**Exercise text**
>>>>

And one of the areas with which I’ve been considering is this blog.  I can hardly believe it has been three years since I took a leap of faith and created Simply J.O.Y.  It has been such a privilege and blessing to write and share with each of you.  You’ve made time to read what God has placed on my heart; you’ve prayed with me.  You are part of the fabric of my life, and I am so very grateful.

But as I reflect, I feel a need to step back.  To take time away from this weekly endeavor and determine if this is still part of God’s plan for me.  I will never stop writing; it’s in my DNA.  God has been tugging at my heart to write something different; maybe a devotional.  Maybe something more.  But currently, it’s just a tug.  So, I’m praying into it.  And I’d ask for your prayers as well that God would show me His plan.

I will post a blog when I feel led, and I hope you’ll stick around for whatever the future holds.  So many of you encouraged me when I didn’t think I could do this.  And my heart is fuller and my life richer because of your support.

<<<<

**Data under study**
>>>>

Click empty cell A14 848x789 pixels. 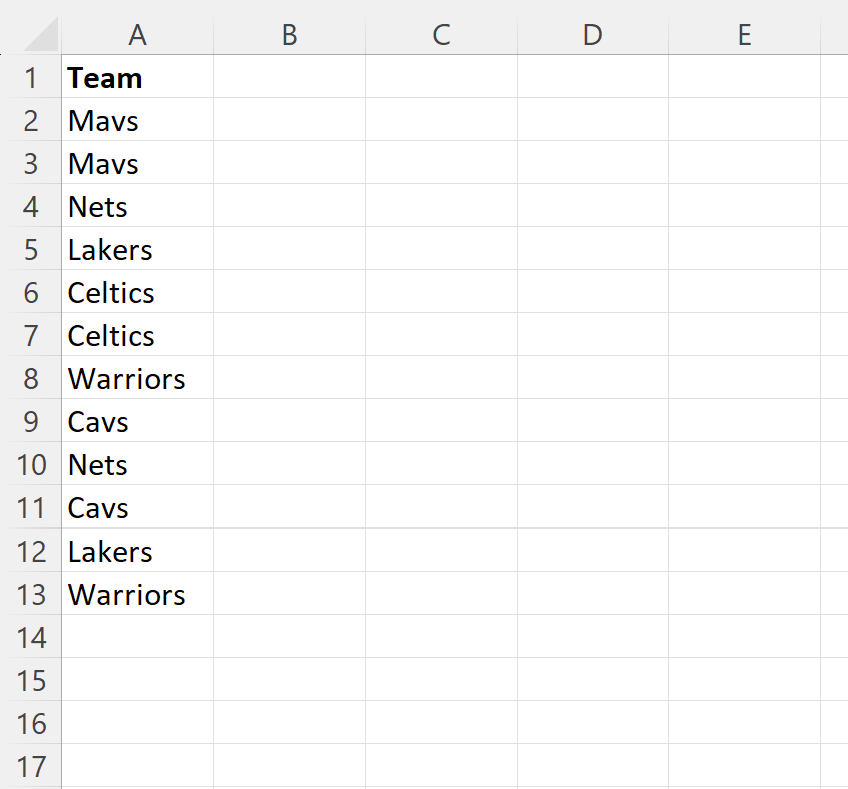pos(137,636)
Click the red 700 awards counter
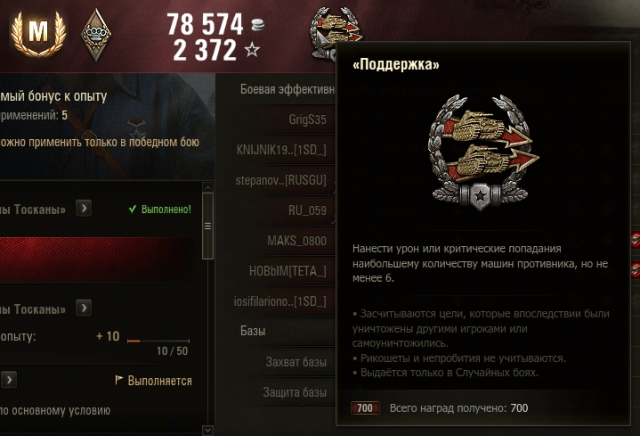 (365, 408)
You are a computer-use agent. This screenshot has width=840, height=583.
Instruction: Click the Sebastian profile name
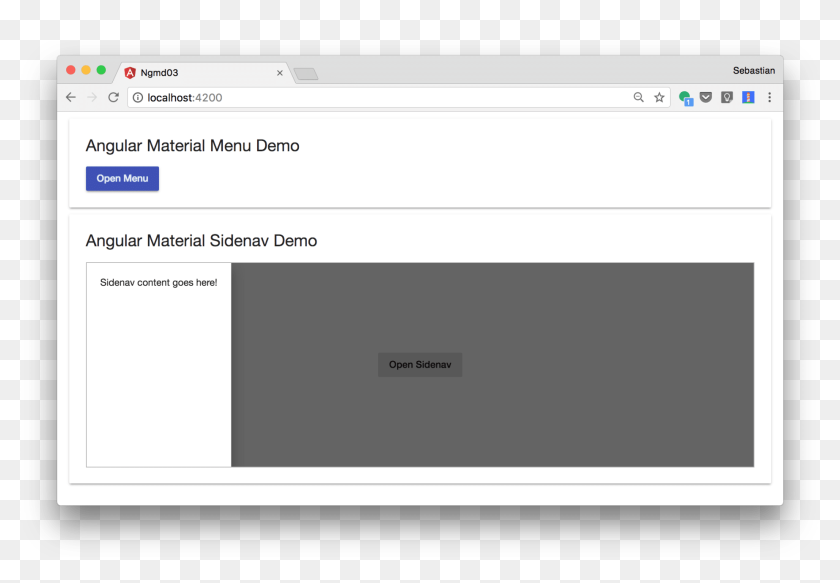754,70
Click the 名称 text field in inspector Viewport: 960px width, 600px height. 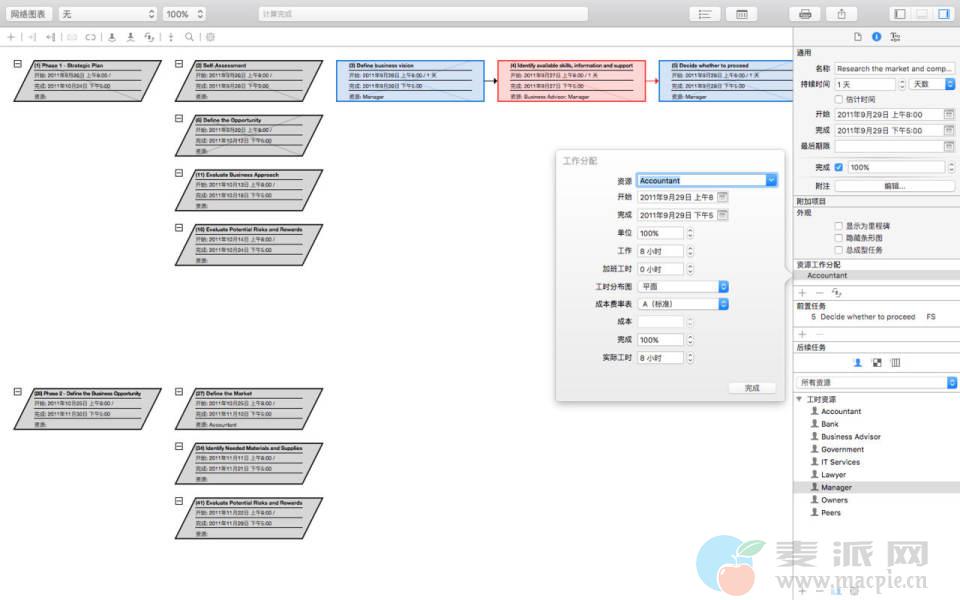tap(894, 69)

<<<<
>>>>

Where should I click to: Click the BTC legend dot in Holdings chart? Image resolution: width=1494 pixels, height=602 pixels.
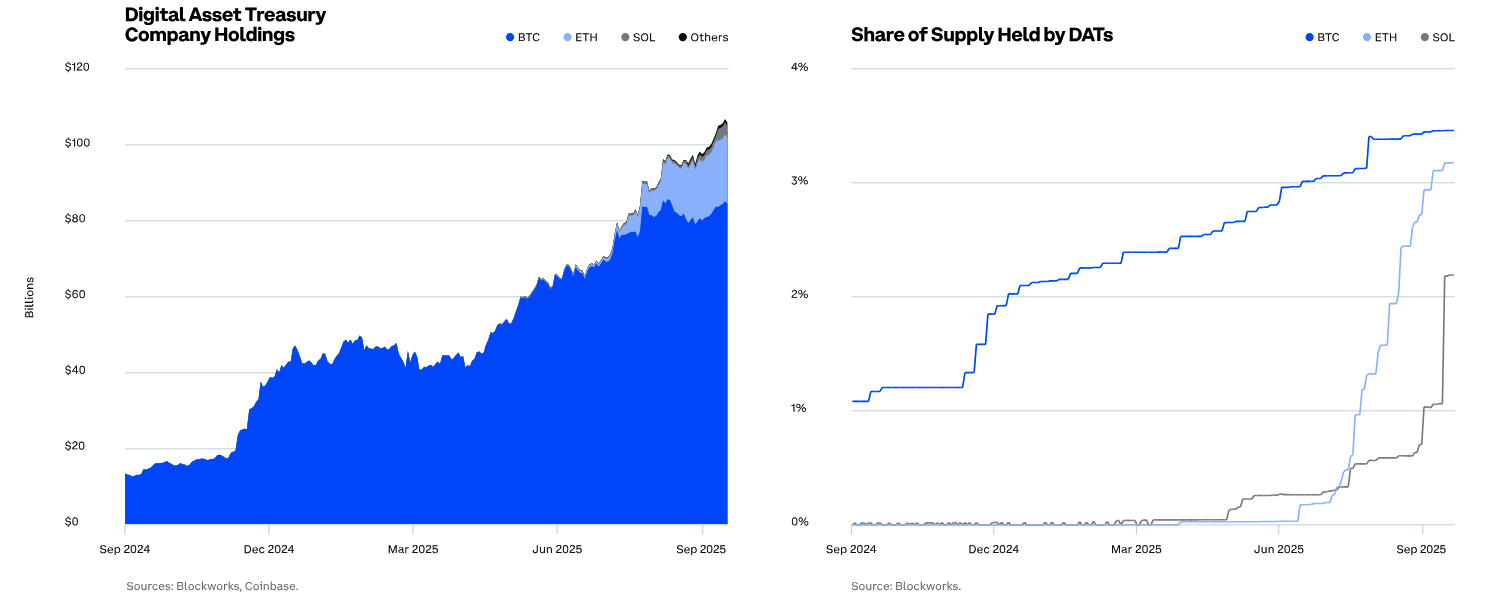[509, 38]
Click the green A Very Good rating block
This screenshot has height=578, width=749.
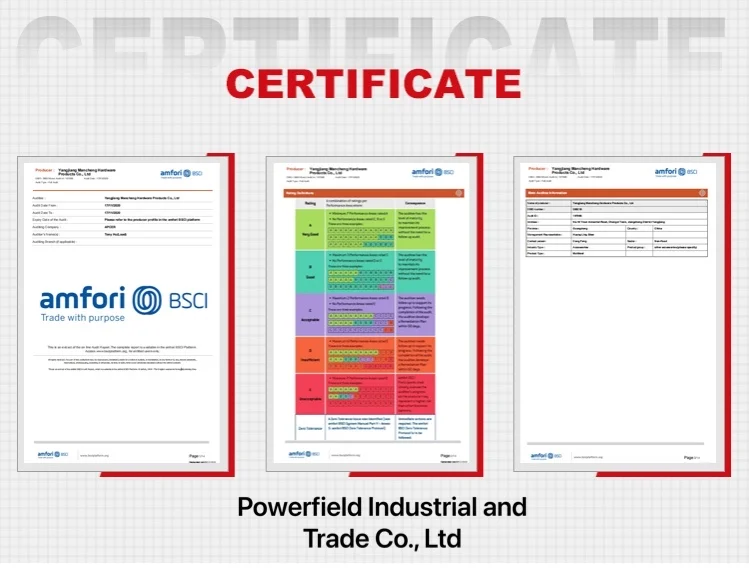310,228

<<<<
>>>>

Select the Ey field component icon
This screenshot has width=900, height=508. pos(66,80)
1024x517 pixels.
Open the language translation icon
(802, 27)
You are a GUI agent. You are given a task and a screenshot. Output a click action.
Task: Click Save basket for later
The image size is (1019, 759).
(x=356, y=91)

<<<<

**The problem**
Continue the blog post above about stepping back from weekly blogging, starting right after its last sentence.

**Solved exercise**
I’m going to try to post more on my Facebook page (Simply J.O.Y.) during this time of reflection.  I hope you’ll follow me there.  And I hope you’ll visit Simplyjoy.online and reread previous posts.  God’s words are always relevant.

My mom’s favorite verse was Isaiah 41:10: “Do not fear for I am with you.  Do Not be afraid for I am your God.  I will strengthen you and keep you.  I will uphold you with my righteous right hand.”  

I’m going to embrace that verse as I enter my 60th year, trust God to strengthen me and keep me.  And to show me His plan; guiding me with his righteous right hand.

I love you all!  I pray God’s immense blessings on you as your draw closer to Him.